Clarification regarding dhcp.host.hostid with static leases

The wiki says about "dhcp.host.hostid":

The IPv6 interface identifier (address suffix) as hexadecimal number (max. 8 chars)

Also, this example of a static lease makes it pretty clear that the value determines the resulting assigned IPv6 address in combination with the delegated IPv6 prefix (if DHCPv6 is enabled, as opposed to e.g. SLAAC only).

Does anybody know the particulars about the expected value?
From "hexadecimal number" I assume that the value should be something like "aaaab123". Or "AAAAB123"? Does capitalization matter?

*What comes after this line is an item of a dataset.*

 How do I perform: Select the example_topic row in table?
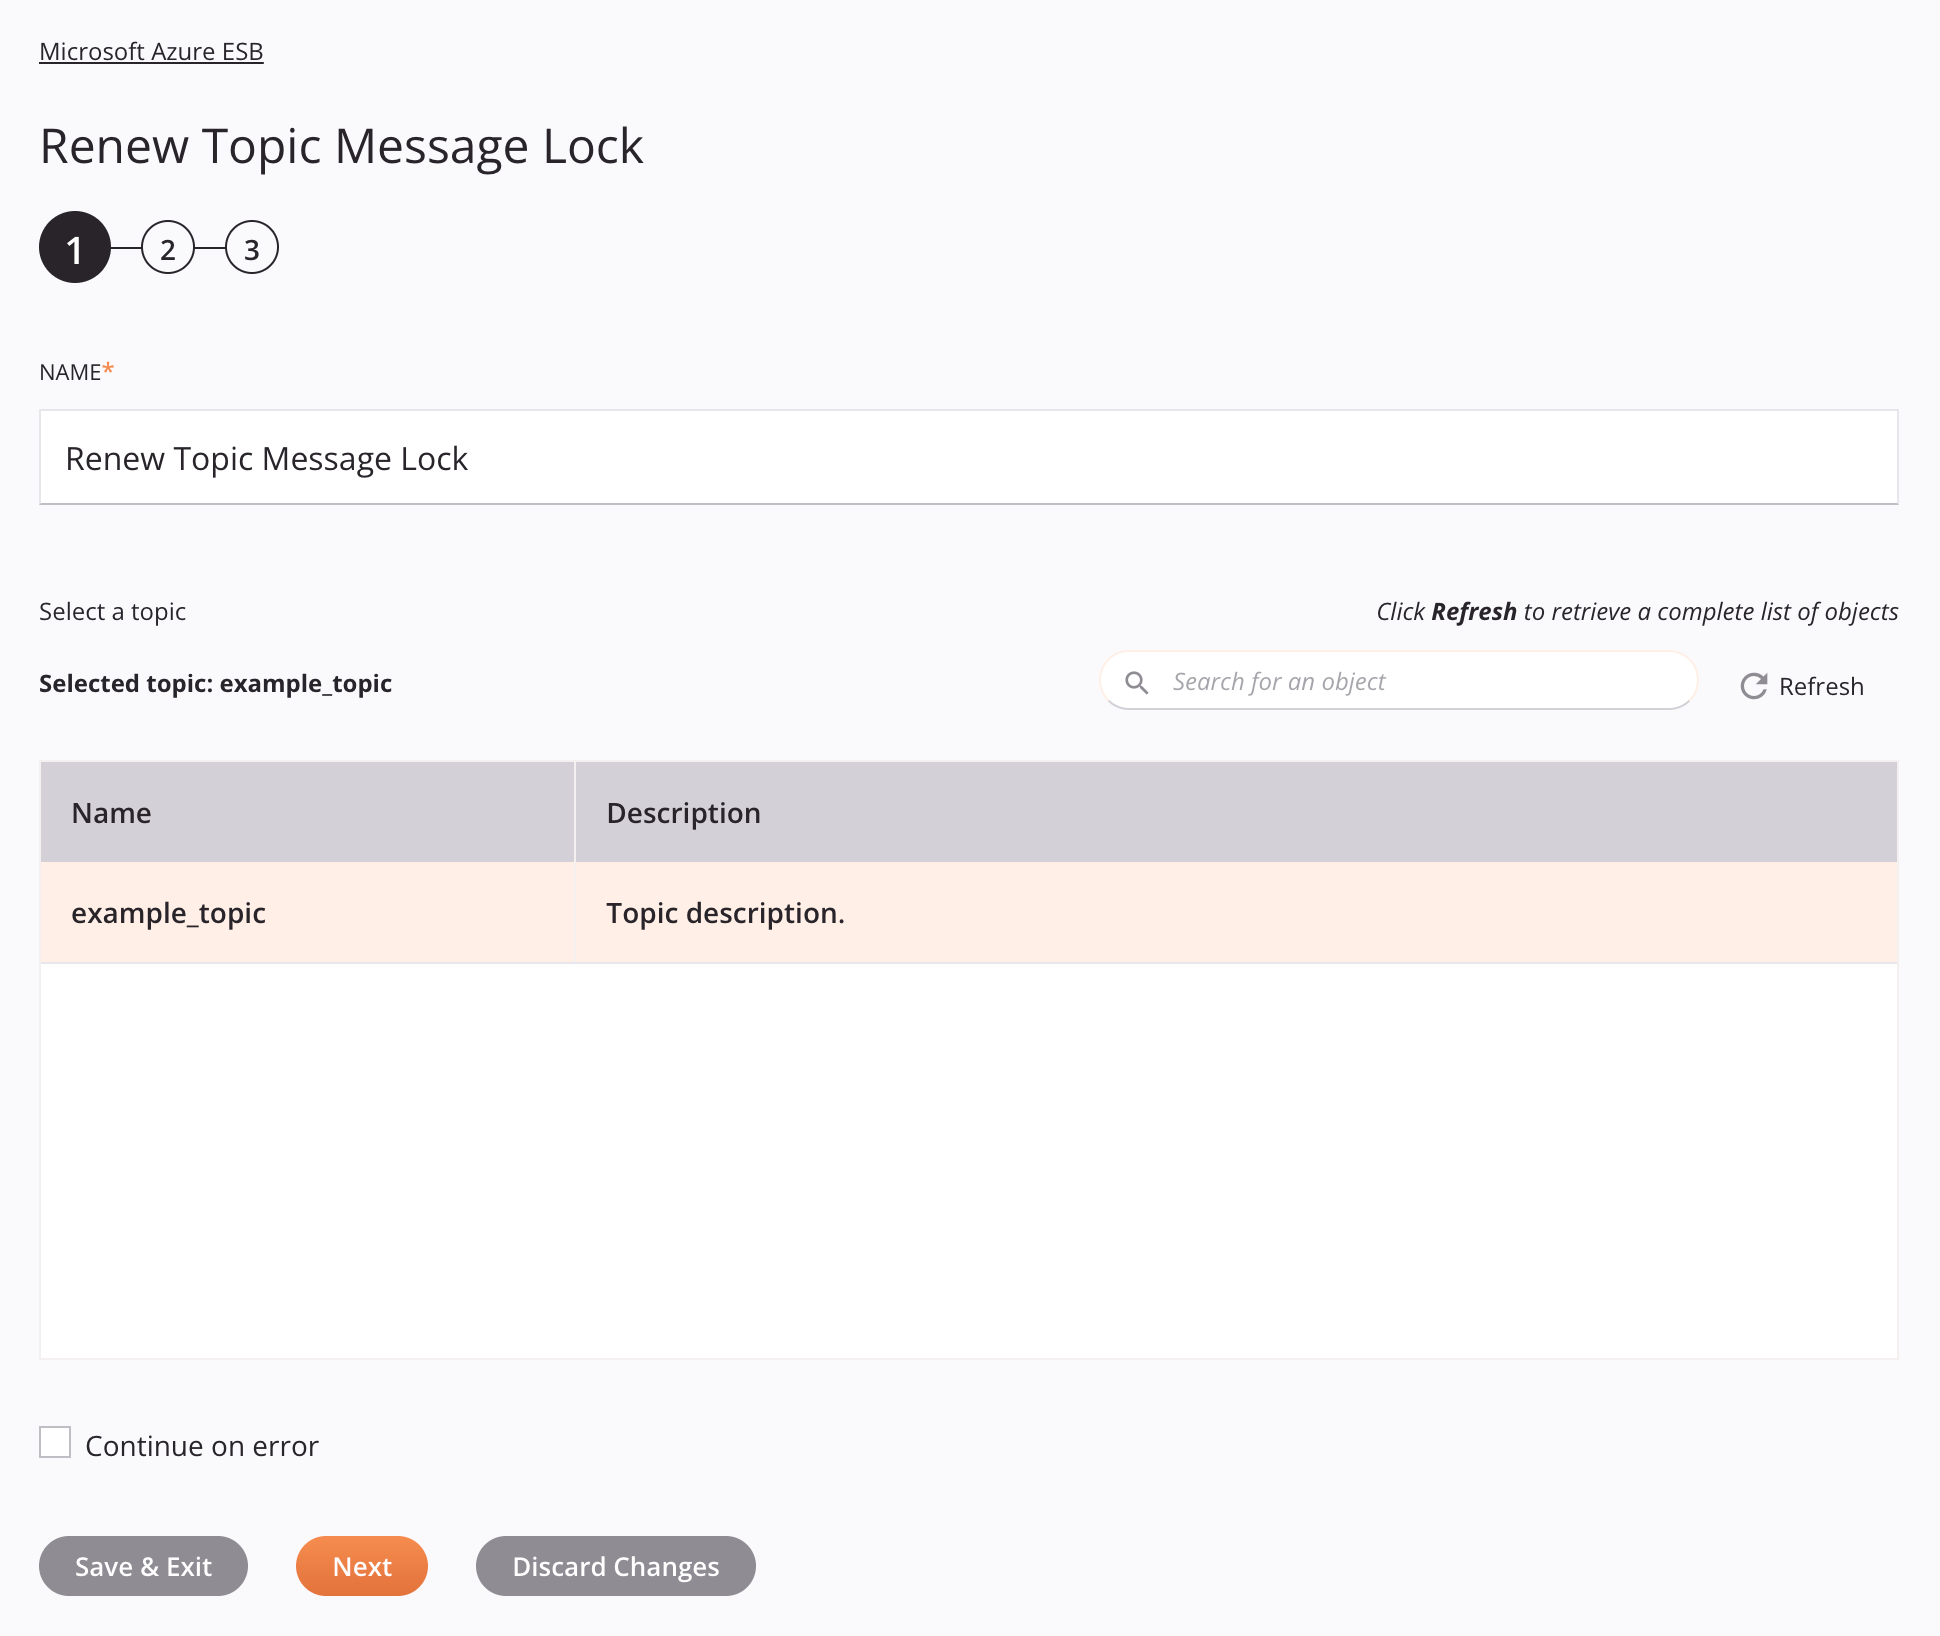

The example only uses decimal digits.

Also, why does the wiki state "max. 8 chars"? This does not make sense to me, an IPv6 interface identifier may be up to 64 bit long, which equates to 16 hexadecimal digits, i.e. 16 characters.

@eomanis, welcome to the community!

Because -

8 * 8 == 64

I think you have a few misconceptions about what an "Interface ID" really is.

A lot of your misconceptions are clarified in that RFC.

Thanks for your reply.
Sure, but this is supposed to be hex, where 1 character encodes 4 bit. I think.

That RFC meshes well with my existing perception of an IPv6 Interface ID, which I would colloquially describe to be "the right half of an IPv6 address".